費天翔在睡夢中驚醒,三步並作兩步,跑來瞧個究竟。
戴晴見援手來到,更誇張的喊:「天翔哥快救命呀!費雲翔他欺負我。」
「天哪!老哥,大清早的,你瘋了不成?」費天翔急忙為戴晴解開禁錮,將她拉向
自己的身後。
戴晴連忙躲進「避難港」,緊抓住費天翔的腰,嚶嚶的說:「天翔哥,費雲翔瘋了,
他說要封死我的嘴巴。」
「臭丫頭,有本事站出來說。
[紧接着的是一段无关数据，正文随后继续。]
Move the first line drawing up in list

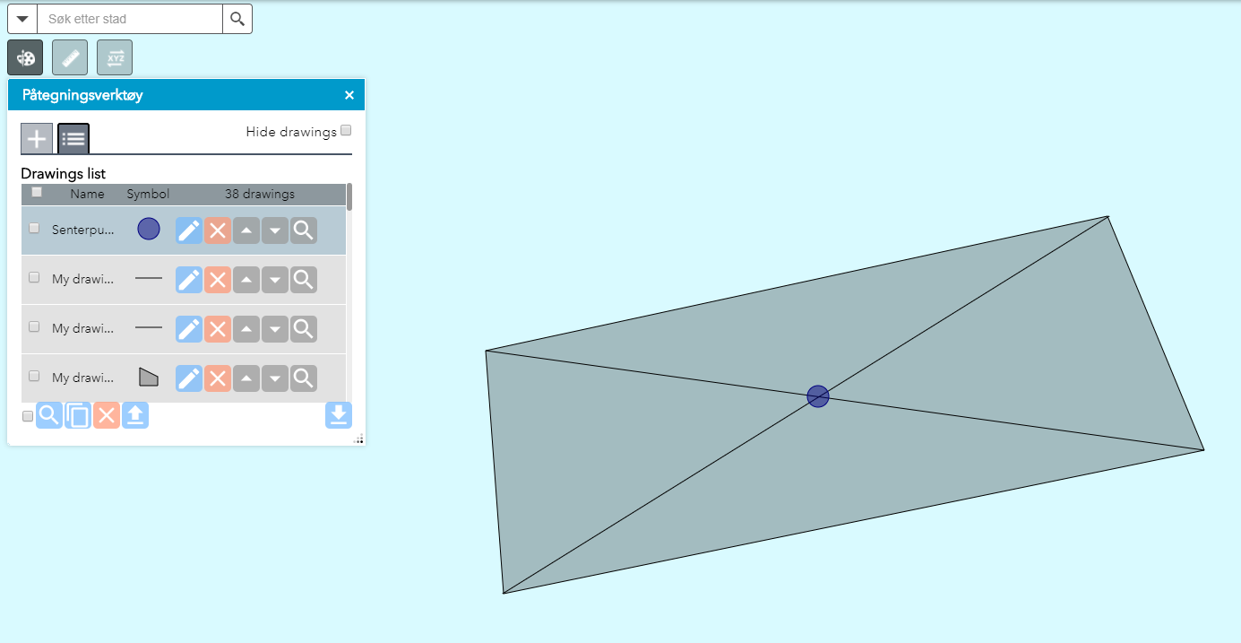click(246, 280)
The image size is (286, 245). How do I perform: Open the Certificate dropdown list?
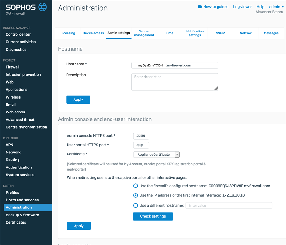click(177, 154)
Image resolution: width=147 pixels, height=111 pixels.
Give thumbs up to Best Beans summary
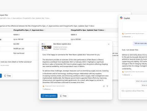pos(104,86)
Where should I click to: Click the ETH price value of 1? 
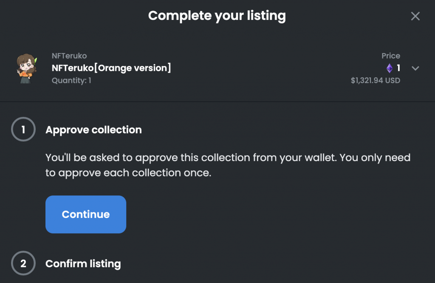[x=398, y=68]
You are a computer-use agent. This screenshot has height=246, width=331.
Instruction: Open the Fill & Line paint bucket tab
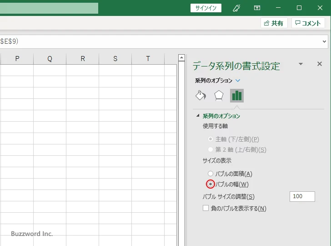tap(201, 95)
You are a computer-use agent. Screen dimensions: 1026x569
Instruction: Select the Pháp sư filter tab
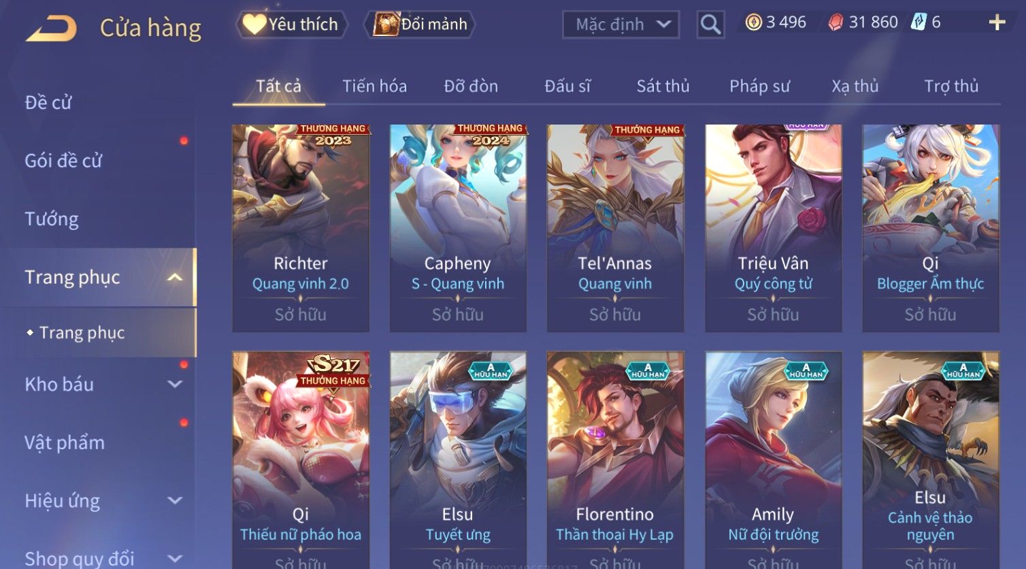click(759, 86)
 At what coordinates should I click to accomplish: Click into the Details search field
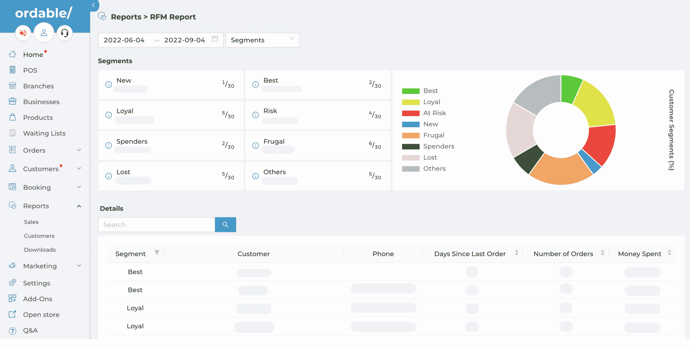click(x=156, y=224)
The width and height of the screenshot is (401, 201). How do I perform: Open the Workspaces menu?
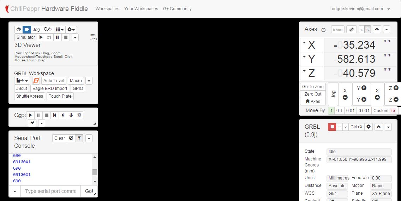coord(107,9)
」
費雲翔真拿戴晴沒轍,好的時候喊他「雲翔哥」,壞的時候就直喊「費雲翔」,對
費天翔撒嬌的方式更是一流。
「哼!」她從費天翔身後探出頭,朝費雲翔做鬼臉——「我就不出來,怎麼樣?」
「噢!真受不了你們,一大早就要花槍。」
費天翔搖搖頭,轉身拉起戴晴的手向外走。他永遠不瞭解,他們之間怎會隨時發生
大大小小不同的「戰爭」?天知道,他居然嫉妒這種「戰爭」,握住戴晴的手,不由得
更加縮緊了。
而戴晴還調皮的回過頭,朝費雲翔做鬼臉。
※ ※ ※
「早上你和戴晴究竟是怎麼回事?」
到了公司進入辦公室,費天翔終究忍不住要問:「昨晚商議到三點才睡,你們居然
還能在大清早就起來吵架,莫非你們是鐵人,不需要睡眠的呀!?」
「這些話,你該去問戴晴,她的確是鐵人沒錯。」
「大哥,人家戴晴是女孩子,你多少讓讓她嘛!」
「拜託!我已經夠讓她了。」費雲翔放下手中的文件,申冤的說,「現在她已經是
無法無天,不但公司大小事要過問,就連我的私生活她都有興趣參與,我再讓她,只怕
過不了多久,我就得喊她叫娘了……」
「喊誰叫娘呀?」戴晴如旋風般,突然走進辦公室裡,臉上洋溢著甜美的笑容說,
「你們在談些什麼?雲翔哥要喊誰叫娘呀?」「你……你怎麼又不先敲門呢?」費雲翔
真是敗給她了,說她壞話還真得隨時注意。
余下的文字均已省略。